Defining the minimum hospital case-load to achieve optimum outcomes in radical cystectomy
Article first published online: 9 SEP 2005
Volume 96, Issue 6, pages 806–810, October 2005
How to Cite
McCabe, J. E., Jibawi, A. and Javle, P. (2005), Defining the minimum hospital case-load to achieve optimum outcomes in radical cystectomy. BJU International, 96: 806–810. doi: 10.1111/j.1464-410X.2005.05717.x
- Issue published online: 9 SEP 2005
- Article first published online: 9 SEP 2005
- Accepted for publication 5 May 2005
- radical cystectomy;
- urological cancer;
- HES data;
- volume-outcome relationship
To define ‘high-’ and ‘low-’ volume hospitals for radical cystectomy, and the minimum caseload required for a hospital to achieve optimum outcomes, as a relationship between increasing surgical case volume and improved outcomes in radical urological surgery has been suggested in recent North American studies.
All cystectomies for urological cancer in England over 5 years were analysed from Hospital Episode Statistics (HES) data. The data were analysed statistically to describe the relationship between each hospital's annual case volume and two outcome measures: in-hospital mortality rate (MR) and hospital stay.

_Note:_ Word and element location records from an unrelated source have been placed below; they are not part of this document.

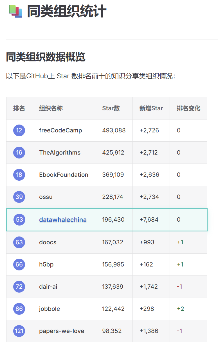This screenshot has width=218, height=347.
Task: Click rank badge 63 for doocs
Action: (19, 242)
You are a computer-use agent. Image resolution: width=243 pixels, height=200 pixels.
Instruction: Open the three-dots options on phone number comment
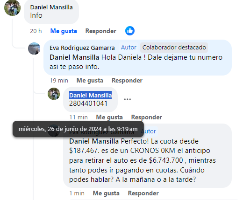click(128, 99)
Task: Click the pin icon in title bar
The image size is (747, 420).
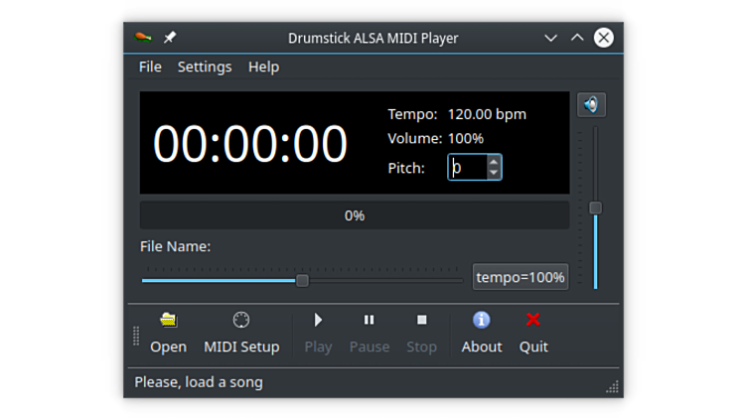Action: pos(170,38)
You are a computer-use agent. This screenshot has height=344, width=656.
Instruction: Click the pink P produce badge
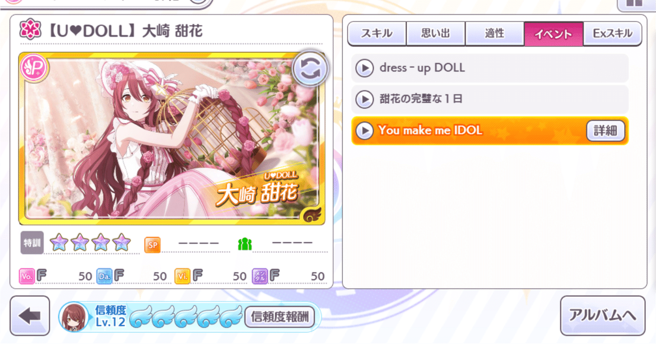coord(34,67)
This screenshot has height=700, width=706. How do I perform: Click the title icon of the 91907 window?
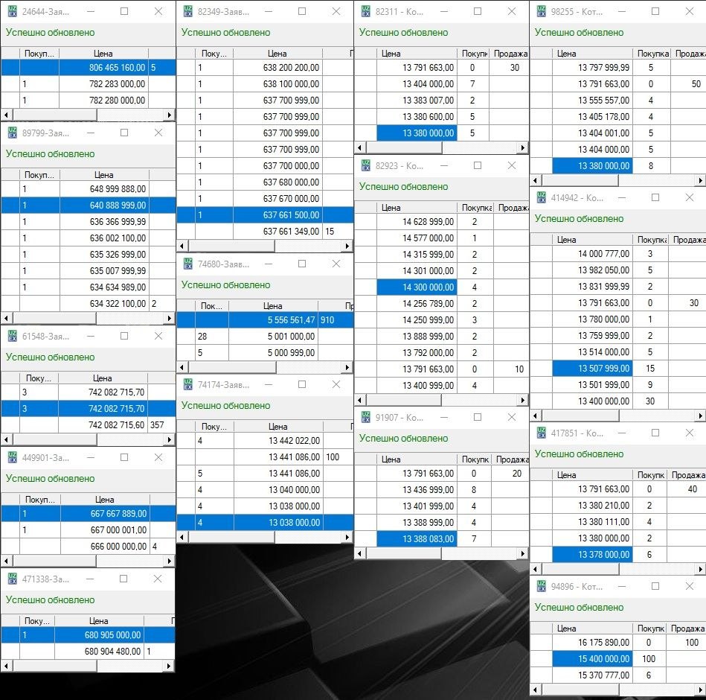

In all, there were 6317 cystectomies in 210 centres, with an overall MR of 5.6%. There was a significant inverse correlation (−0.733, P < 0.01) between hospital case volume and MR. Applying 95% confidence intervals, the minimum caseload required to achieve optimum outcomes was 11 procedures/year. Increasing the caseload beyond this minimum did not produce a significant reduction in MR.
Analysis of HES data confirms an inverse relationship between hospital caseload and mortality for radical cystectomy. A caseload of 11 operations/year is associated with the lowest MR.